The decision, announced on Tuesday, advances the investigation into the Democratic presidential hopeful’s use of a private e-mail account as the nation’s top diplomat, and whether classified information was improperly sent via and stored on the e-mail server she ran from her house in New York.
Clinton campaign spokesman Nick Merrill said she has “pledged to cooperate with the government’s security inquiry, and if there are more questions, we will continue to address them.”
It is not clear if the device would yield any information — Clinton’s attorney in March said that no e-mails from the main personal address she used while secretary of state still “reside on the server or on back-up systems associated with the server.”
Clinton had previously refused demands from Republican critics to turn over the server to a third party, with attorney David Kendall telling a US House of Representatives committee investigating the 2012 attacks that killed four US citizens in Benghazi, Libya, that “there is no basis to support the proposed third-party review of the server.”
The e-mail controversy has proved a distraction to Clinton’s presidential campaign. Polls show her with a commanding lead over her Democratic presidential rivals, but the controversy over her use of a personal e-mail server has eroded her favorability ratings by rekindling questions about whether she is trustworthy. Republican presidential contenders hope it weakens her as a potential candidate in the US presidential elections in November next year.
Republicans jumped on Tuesday’s decision to change course, as well as the additional disclosure that two e-mails that traversed Clinton’s personal system were subsequently given one of the government’s highest classification ratings.
“All this means is that Hillary Clinton, in the face of FBI scrutiny, has decided she has run out of options,” Republican National Committee Chairman Reince Priebus said in a statement.
“She knows she did something wrong and has run out of ways to cover it up,” he said.
Federal investigators have begun looking into the security of Clintons’ e-mail setup amid concerns from the inspector general for the US intelligence community that classified information might have passed through the system.
There is no evidence she used encryption to shield the e-mails or her personal server from foreign intelligence services or other potentially prying eyes.
Kendall has said previously that Clinton is “actively cooperating” with the FBI inquiry.
In March, Clinton said she exchanged about 60,000 e-mails in her four years in US President Barack Obama’s administration, about half of which were personal and were discarded. She turned over the other half to the State Department in December last year.
The department is reviewing those e-mails and has begun the process of releasing them to the public.
Word that Clinton had relented on giving up possession of the server came as Republican Senator Chuck Grassley said two e-mails that traversed Clinton’s personal system were deemed “Top Secret, Sensitive Compartmented Information” — a rating that is among the government’s highest classifications.

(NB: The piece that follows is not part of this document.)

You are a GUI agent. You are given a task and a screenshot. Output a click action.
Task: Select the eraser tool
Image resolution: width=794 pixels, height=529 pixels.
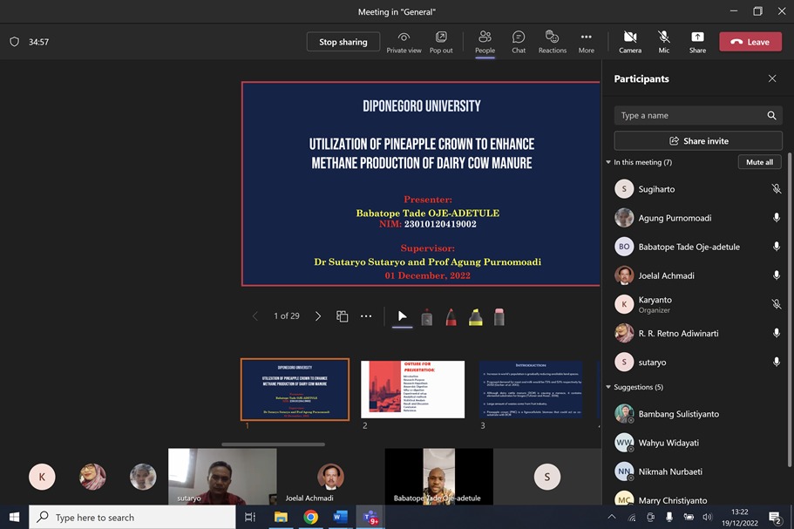tap(499, 316)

Intelligence Inspector-General Charles McCullough III had reported the new details about the higher classification to the US Congress on Tuesday, Grassley said.

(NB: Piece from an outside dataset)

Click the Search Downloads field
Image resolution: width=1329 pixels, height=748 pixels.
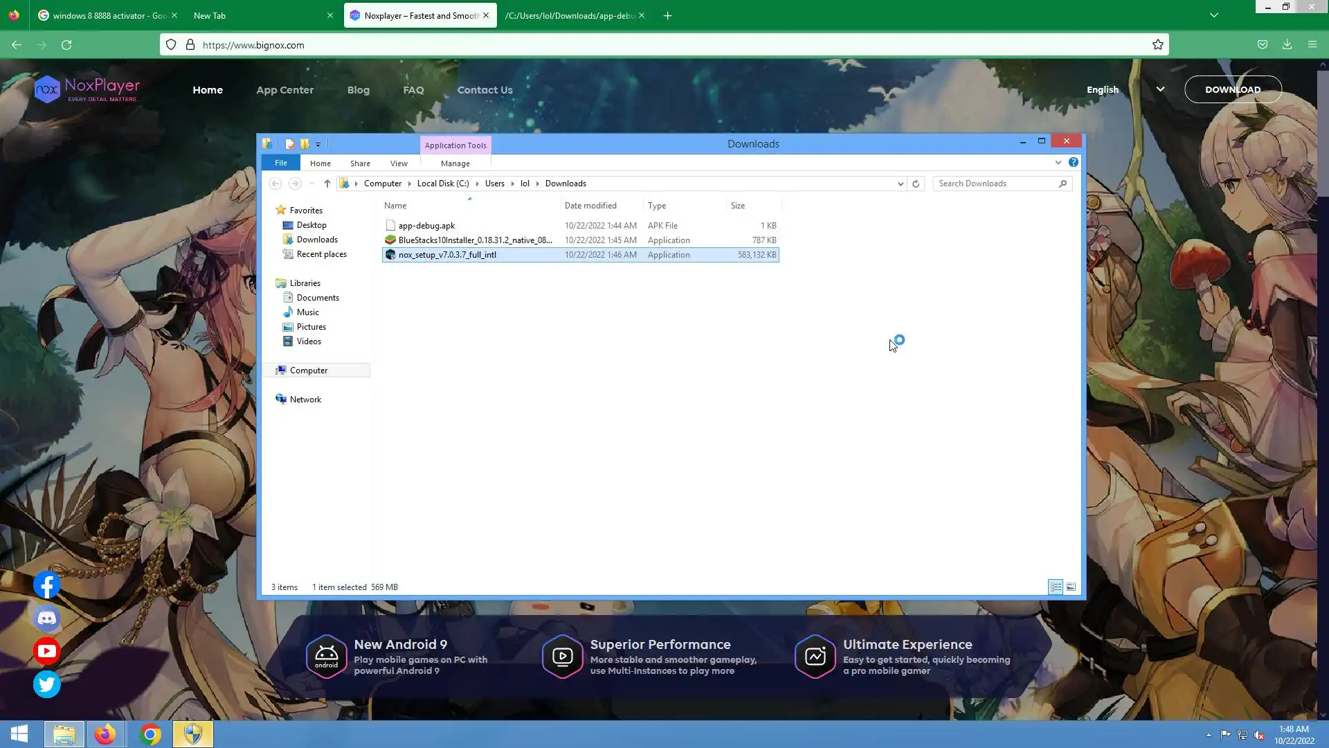click(995, 184)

“Secretary Clinton’s previous statements that she possessed no classified information were patently untrue,” House Speaker John Boehner said in a statement.
“Her mishandling of classified information must be fully investigated,” he said.

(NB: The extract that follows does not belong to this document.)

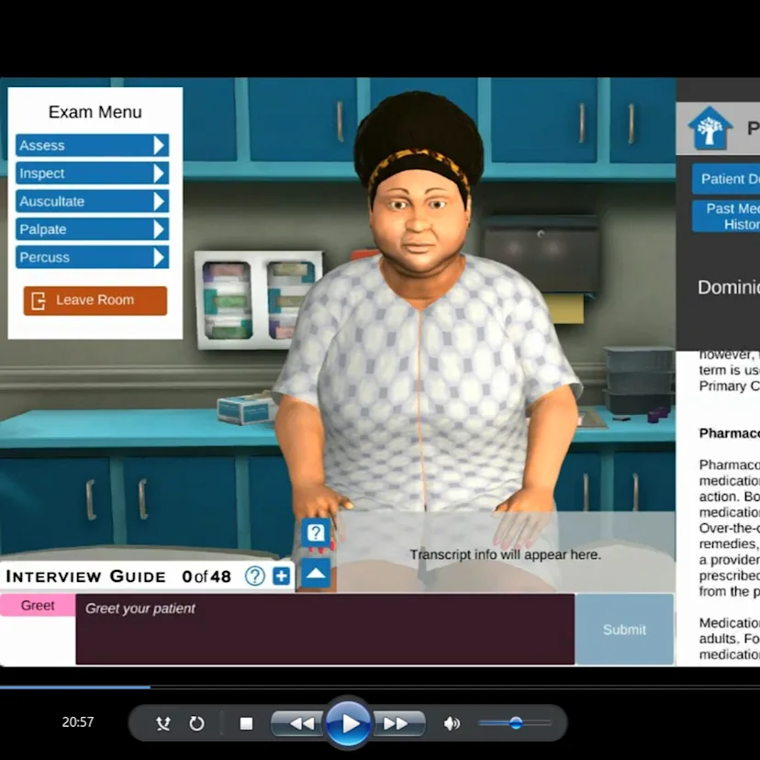Expand the Palpate exam options
760x760 pixels.
pyautogui.click(x=91, y=229)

Those two e-mails were among four that had previously been determined by the inspector-general to have been classified at the time they were sent. The State Department disputes that the e-mails were classified at that time.
McCullough had told the US Congress that potentially hundreds of classified e-mails are among the cache that Clinton provided to the State Department.
Clinton has defended her use of the server, saying she used it as a matter of convenience to limit the number of electronic devices she had to carry.